アメリカの政界で、ジョン・ケネディ連邦上院議員(共和党)による輸入エビに関する驚きの発言が大きな物議を醸しています。彼は、「輸入エビを食べると『エイリアン』のようになる」という非科学的な主張を展開し、SNS上でも批判の声が上がっています。この発言は、インドネシア産エビから検出された放射性物質セシウム137を巡る問題に端を発しています。
問題の発端:セシウム137検出のインドネシア産エビ
事の発端は、米食品医薬品局(FDA)が8月に発表した輸入エビのリコールでした。インドネシアの企業BMSフーズが加工したエビから、ごく微量の放射性物質「セシウム137」が検出されたためです。FDAは、検出されたセシウム137の値が同局の介入指標値を大きく下回っており、「深刻な危険をもたらすことはない」と公式に発表しています。しかし、長期的な低線量の被ばくによる潜在的な健康リスクを減らす目的で、消費者や小売業者に対して製品の廃棄を呼びかけました。この措置は、あくまで予防的な観点から行われたもので、即座の健康被害を意味するものではありませんでした。
上院本会議場での「エイリアン」発言とその内容
このセシウム137検出問題に対し、ケネディ議員は9月3日、上院本会議場で異例の行動に出ました。彼は1979年のSF映画『エイリアン』の画像を持ち込み、聴衆に示しながら、「議長、これは外国からアメリカに輸出される冷凍の生エビを食べたらこうなってしまうかもしれない、ということを意味しています」と発言したのです。
上院本会議場で映画『エイリアン』の画像を背に発言するジョン・ケネディ上院議員。輸入エビと放射性物質に関する彼の非科学的な主張は物議を醸した。

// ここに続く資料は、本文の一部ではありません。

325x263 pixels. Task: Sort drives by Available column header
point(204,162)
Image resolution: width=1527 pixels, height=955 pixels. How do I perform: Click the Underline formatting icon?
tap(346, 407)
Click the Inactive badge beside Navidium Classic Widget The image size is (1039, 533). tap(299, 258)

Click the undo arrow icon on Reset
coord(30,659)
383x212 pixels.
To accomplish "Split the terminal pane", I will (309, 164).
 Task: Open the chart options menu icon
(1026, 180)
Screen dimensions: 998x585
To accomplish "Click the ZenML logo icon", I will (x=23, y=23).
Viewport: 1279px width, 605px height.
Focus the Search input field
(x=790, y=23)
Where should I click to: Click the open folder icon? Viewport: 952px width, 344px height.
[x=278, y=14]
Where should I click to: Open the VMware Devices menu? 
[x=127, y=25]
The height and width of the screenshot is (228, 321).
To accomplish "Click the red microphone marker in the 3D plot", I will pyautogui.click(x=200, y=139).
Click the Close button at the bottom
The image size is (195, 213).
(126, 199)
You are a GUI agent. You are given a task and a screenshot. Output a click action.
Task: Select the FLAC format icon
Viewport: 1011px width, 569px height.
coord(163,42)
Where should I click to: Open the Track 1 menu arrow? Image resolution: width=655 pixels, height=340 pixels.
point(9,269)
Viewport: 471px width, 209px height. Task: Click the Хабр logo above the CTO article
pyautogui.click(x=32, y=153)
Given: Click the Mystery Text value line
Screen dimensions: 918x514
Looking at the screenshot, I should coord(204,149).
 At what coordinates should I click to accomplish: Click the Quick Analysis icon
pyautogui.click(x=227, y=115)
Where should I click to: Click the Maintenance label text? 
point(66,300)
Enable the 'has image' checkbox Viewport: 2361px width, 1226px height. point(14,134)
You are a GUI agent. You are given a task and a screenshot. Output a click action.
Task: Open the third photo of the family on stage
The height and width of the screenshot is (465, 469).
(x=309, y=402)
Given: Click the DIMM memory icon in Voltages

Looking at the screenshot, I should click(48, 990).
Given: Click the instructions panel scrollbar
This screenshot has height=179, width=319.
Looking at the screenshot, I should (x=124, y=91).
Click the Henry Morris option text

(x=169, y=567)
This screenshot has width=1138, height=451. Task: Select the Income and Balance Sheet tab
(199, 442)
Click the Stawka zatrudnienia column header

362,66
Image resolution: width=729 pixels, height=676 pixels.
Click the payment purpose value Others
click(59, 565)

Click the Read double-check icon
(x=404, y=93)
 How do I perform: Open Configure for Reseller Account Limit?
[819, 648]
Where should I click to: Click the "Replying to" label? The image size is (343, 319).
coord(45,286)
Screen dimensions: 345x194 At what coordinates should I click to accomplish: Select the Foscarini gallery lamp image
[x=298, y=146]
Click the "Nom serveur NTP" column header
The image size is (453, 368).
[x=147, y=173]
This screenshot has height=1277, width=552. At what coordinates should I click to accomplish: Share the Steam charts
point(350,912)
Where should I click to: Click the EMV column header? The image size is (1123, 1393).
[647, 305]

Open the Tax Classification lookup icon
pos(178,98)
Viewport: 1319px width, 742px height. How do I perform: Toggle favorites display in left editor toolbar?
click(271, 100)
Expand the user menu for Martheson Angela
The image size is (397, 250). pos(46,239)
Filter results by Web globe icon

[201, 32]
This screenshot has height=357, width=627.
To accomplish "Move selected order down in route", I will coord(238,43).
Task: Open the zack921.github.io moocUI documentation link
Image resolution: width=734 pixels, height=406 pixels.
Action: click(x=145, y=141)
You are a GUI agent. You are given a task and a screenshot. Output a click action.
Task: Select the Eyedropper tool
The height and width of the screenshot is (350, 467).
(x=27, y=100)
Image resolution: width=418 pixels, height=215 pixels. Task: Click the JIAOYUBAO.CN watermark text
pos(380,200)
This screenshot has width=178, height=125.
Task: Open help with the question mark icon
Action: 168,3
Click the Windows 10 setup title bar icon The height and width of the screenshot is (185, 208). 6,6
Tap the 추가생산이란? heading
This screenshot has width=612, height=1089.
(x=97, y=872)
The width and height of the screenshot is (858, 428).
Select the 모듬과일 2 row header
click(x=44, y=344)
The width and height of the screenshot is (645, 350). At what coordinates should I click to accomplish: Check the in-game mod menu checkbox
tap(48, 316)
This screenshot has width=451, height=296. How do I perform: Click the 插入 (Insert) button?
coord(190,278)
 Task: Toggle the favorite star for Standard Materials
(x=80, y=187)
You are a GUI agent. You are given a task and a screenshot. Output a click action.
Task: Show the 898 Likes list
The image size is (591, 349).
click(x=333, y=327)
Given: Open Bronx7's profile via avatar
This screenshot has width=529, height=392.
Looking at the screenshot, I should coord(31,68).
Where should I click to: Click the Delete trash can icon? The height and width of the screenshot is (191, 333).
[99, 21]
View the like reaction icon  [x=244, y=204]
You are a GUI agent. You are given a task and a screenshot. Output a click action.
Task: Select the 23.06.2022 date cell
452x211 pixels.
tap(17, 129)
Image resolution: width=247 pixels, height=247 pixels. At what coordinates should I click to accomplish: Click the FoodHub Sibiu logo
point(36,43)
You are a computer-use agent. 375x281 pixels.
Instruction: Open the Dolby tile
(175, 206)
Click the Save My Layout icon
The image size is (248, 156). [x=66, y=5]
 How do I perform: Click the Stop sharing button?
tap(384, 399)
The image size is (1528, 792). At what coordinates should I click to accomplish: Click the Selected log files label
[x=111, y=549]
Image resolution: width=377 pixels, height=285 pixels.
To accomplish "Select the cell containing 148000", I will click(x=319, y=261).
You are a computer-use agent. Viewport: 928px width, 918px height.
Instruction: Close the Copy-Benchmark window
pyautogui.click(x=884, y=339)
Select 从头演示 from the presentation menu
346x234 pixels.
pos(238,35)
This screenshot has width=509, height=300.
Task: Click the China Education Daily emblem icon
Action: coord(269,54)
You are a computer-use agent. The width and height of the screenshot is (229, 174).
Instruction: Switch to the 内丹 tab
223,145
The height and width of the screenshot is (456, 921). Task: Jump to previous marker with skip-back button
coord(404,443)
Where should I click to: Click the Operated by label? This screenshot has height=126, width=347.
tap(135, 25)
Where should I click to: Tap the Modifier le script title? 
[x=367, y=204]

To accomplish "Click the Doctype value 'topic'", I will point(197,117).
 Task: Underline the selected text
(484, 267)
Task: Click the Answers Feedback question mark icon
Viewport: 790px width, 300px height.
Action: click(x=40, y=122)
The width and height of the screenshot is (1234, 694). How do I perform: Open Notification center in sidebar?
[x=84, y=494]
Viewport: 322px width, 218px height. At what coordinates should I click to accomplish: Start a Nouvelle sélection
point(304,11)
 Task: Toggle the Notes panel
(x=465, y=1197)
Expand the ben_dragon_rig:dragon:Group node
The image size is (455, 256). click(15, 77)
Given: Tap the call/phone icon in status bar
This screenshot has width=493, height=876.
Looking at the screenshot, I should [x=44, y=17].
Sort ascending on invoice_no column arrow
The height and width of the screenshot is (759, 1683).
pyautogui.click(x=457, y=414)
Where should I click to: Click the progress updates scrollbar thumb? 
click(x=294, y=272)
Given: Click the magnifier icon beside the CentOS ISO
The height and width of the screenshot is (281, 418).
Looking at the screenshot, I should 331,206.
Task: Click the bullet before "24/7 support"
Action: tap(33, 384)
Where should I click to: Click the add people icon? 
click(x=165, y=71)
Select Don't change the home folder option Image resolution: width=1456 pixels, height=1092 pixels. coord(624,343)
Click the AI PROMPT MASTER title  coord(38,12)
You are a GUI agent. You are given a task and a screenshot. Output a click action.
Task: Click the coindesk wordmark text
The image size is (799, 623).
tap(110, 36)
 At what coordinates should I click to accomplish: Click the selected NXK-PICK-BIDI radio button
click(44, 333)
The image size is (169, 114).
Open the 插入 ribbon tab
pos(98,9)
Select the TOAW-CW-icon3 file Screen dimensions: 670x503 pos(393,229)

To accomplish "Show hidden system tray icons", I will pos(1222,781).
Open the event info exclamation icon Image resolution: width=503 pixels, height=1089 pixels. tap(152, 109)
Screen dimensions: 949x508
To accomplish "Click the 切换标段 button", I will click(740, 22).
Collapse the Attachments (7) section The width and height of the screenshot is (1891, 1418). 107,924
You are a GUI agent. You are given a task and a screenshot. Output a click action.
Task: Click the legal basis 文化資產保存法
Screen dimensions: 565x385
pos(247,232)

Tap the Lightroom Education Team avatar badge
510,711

さらに、ケネディ議員はエイリアンの画像の前で、「エビを食べたら、なぜ『エイリアン』に出てくるエイリアンのようになってしまうのか?それはエビに放射能が含まれているからです」と持論を展開。「外国のエビは、アメリカの基準に従っていないから食べたら『エイリアン』になってしまうかもしれない。少なくとも、耳がもう一つ生えてくるかもしれない」とまで言い放ちました。彼の発言の根底には、輸入食品の安全性に対する懸念と、アメリカの国内基準を遵守しない外国製品への批判があるようですが、その表現方法は極めて挑発的でした。
科学的根拠の欠如とSNSでの批判
「セシウム137が検出されたエビを食べるとエイリアンになる」「耳が生える」というケネディ議員の主張は、放射線生物学や医学の観点から見て、全く根拠のない非科学的なものです。FDAが「深刻な危険をもたらすことはない」と明言している事実と大きく矛盾します。彼の奇妙な発言に対し、SNS上では「アメリカの恥だ」「科学に基づかない発言は無責任」といった批判の声が多数投稿され、広範な議論を巻き起こしています。この種の非科学的な考えや政策は、過去にもトランプ政権下で、ケネディ保健福祉長官がmRNAワクチンへの助成金を打ち切るなどの問題行動を引き起こしており、同様の傾向が指摘されています。政治家による発言の科学的正確性は、特に公衆衛生や食品安全に関わる問題において、極めて重要であると言えるでしょう。
この一連の出来事は、政治的メッセージを伝える際に科学的根拠が軽視されがちな現状と、それに対する社会の厳しい目を浮き彫りにしています。